I will also change the way, it handles differences in expected and actual file size. If there is no read error (errno == 0), then clone should simply accept this, i.e. copy the changed file, and perhaps leaving a notice that the file has been changed by another process.
Is this some read confirmation which failed?
The thread which schedules files for cloning may have put up to 100 files in the queue ahead of the file that is currently read/written. The items in the queue contain stat record of the respective file, and for performance reasons the source file is not stat’ed again once it is going to be copied.
In any case it takes some time to read/write all the files in the queue, which may take sufficiently long, that a file changes in between it was put into the queue and eventually read-in for copying. The current version of clone took a file size difference as an error, even if the file could be read-in without error.

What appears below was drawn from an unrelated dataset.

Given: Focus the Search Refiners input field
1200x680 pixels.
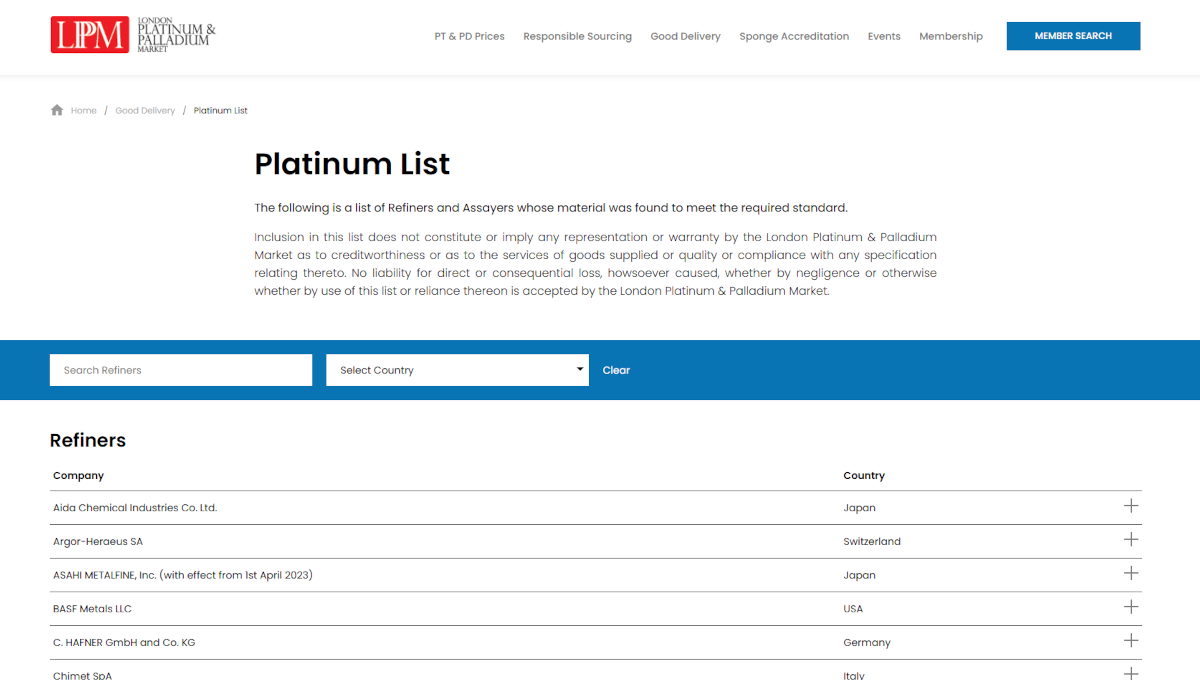Looking at the screenshot, I should 181,370.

I just changed this behaviour. clone now barks only on real read errors, i.e. those having an error code different from 0. The new version is already submitted to the svn-repository at Google Code. Tomorrow, I will submit a PR, so that it gets into the ports.
I was thinking perhaps I had two identical destinations, but this seems to indicate otherwise.
I suspect CLONE8-2 is different because that’s the one which did not complete.
That makes sense.
Does the command df show for 7 clones exactly the same occupied size?
What was the min. and max. transfer rate?
I never got any min/max, just the results at the end.
But:
$ sudo du -ch -d 0 CLONE8*
Password:
18G CLONE8-1
1.2G CLONE8-2
18G CLONE8-3
18G CLONE8-4
18G CLONE8-5
18G CLONE8-6
18G CLONE8-7
18G CLONE8-8
133G total
Yes, a single run gives only a single result at the end.
7 runs would give 7 single results, and I was asking for the minimum of the 7, the average of the 7 and the maximum of the 7.
BTW, clone has been updated to version 1.0.1 in the ports of FreeBSD.
It should not report a non-error anymore, when it encounters a changed file, but simply would copy it. Also, it should not block anymore in the middle of cloning.
Many thanks for letting me know these issues.
Best regards
Rolf